Un tout petit exemple

Salvador Garcia demeura 26 années à la tête de Bonlieu scène nationale. Un bail. Bail qu’il tenta d’auréoler d’une candidature de la ville au label de capitale française de la culture. Il avait l’intention de créer cent vitrines culturelles. Vitriniser la culture ! Épater le chaland avec Annecy Paysages.

Créateur ou manageur ?

On ne dit plus gestionnaire, c’est ringard. Manageur sonne mieux. Une élue au CA de Bonlieu scène nationale me disait il y a quelques mois qu’il y en a marre de cette culture élitiste qui avait sévi du temps de Daniel Sonzini, prédécesseur de Salvador Garcia ! Marre, en somme, de cet héritage qui remonte aux Gabriel Monnet, Michel Vinaver. Marre de l’esprit de la Résistance et de la véritable décentralisation. Cette élue au CA de Bonlieu apprécie, elle, la culture populaire, la vraie, celle qui s’exprime dans la Grande Balade d’ Annecy Paysages et culmine lors du pique-nique populaire.

L’art ou la culture ?

Ceci nous mène à une réflexion rapide et discutable. Il semble qu’il y ait, au départ, des artistes qui créent. Pour être montré, l’art doit bénéficier de structures (qui permettent aussi aux artistes de vivre). Conditionné, étiqueté, emballé, l’art devient alors de la culture que gèrent ( après l’avoir plus ou moins bien digérée) des manageurs. Afin de toucher le plus large public, l’art devenu culture se transforme ensuite en événementiel que l’on confond souvent avec de l’art populaire. Le tout emprunte les voies de la communication et de la publicité pour toucher, une fois encore, le public le plus large. À ce point du processus, la publicité et la communication deviennent de l’art et l’art original devient de l’élitisme. Le temps de cerveau disponible pour Coca gagne tout le domaine de l’art, de la culture et de la com confondus dans le « partage d’émotions ».

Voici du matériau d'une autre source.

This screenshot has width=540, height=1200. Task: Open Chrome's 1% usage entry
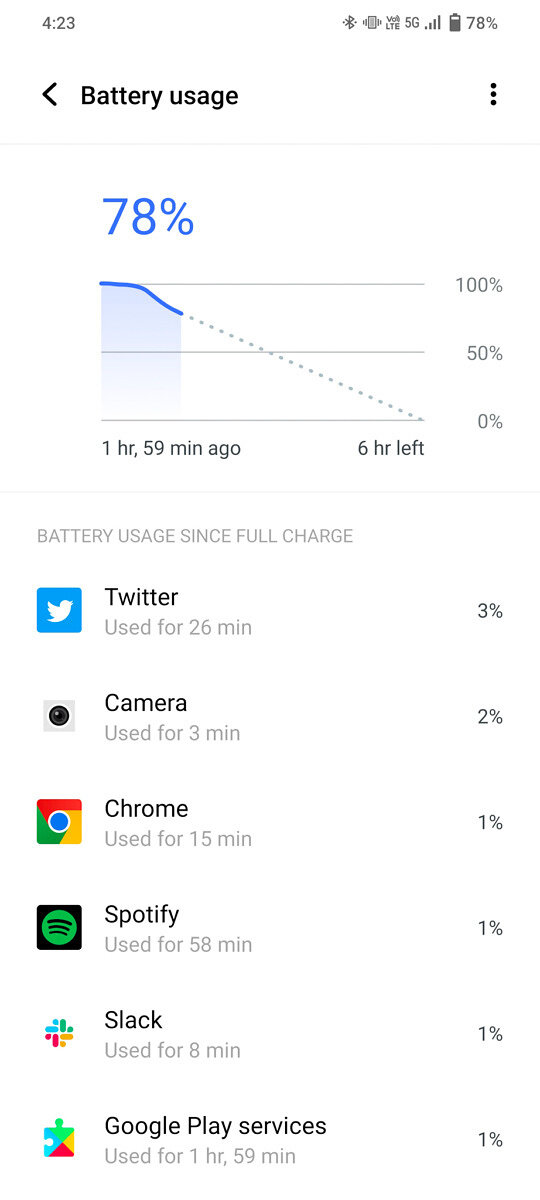point(270,822)
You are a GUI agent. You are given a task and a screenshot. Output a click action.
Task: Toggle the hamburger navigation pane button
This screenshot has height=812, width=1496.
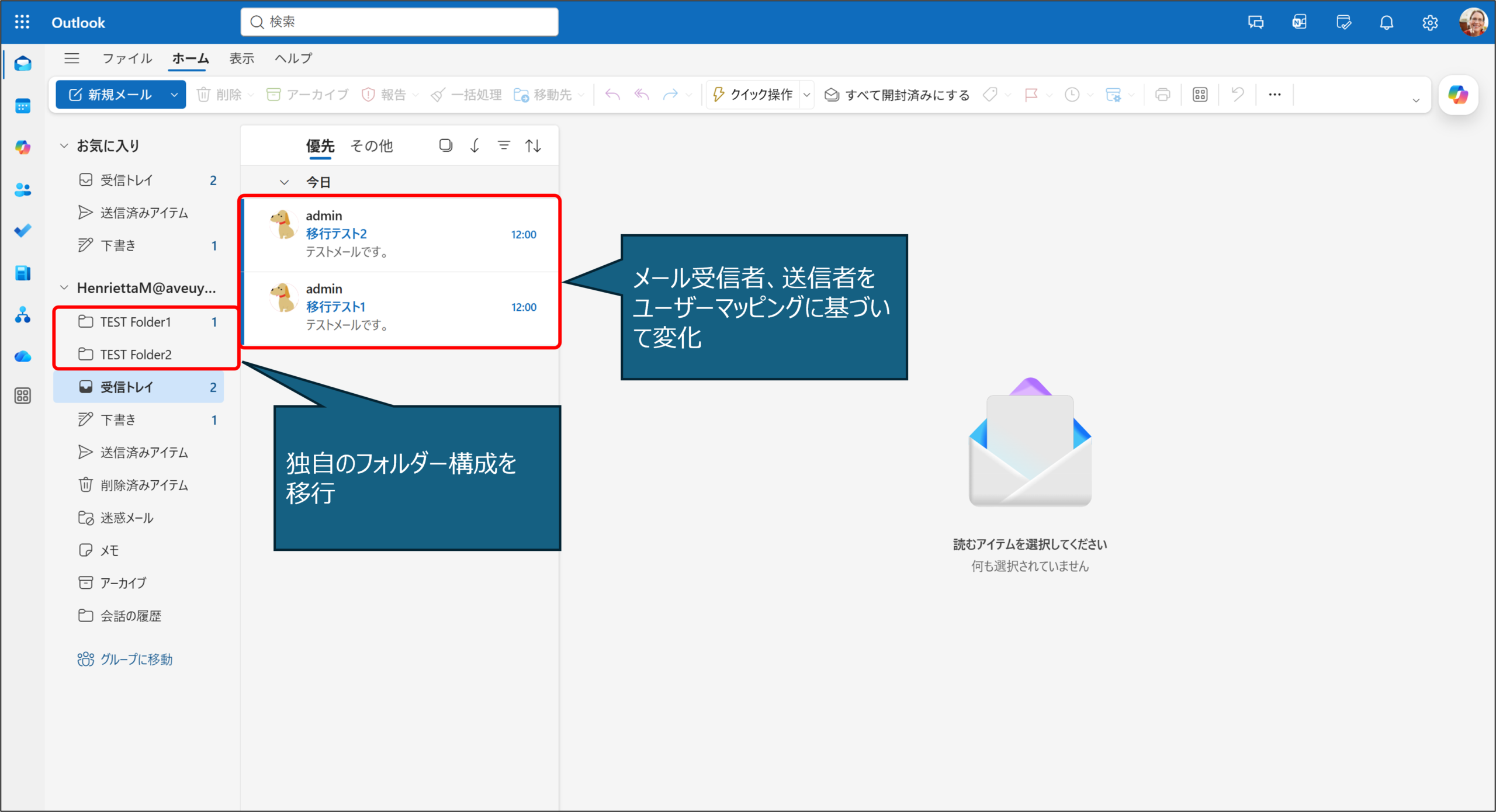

Prendre le taureau par les cornes ?

À ce stade de la réflexion, il convient de se demander s’il est pertinent, chère ministre de la culture, de prendre le taureau par les cornes pour assurer une gestion saine et diversifiée de la culture. Peut-être vaudrait-il mieux garder les cornes et les planter sur un autre taureau. Revoir, par exemple, le cahier des charges des scènes nationales.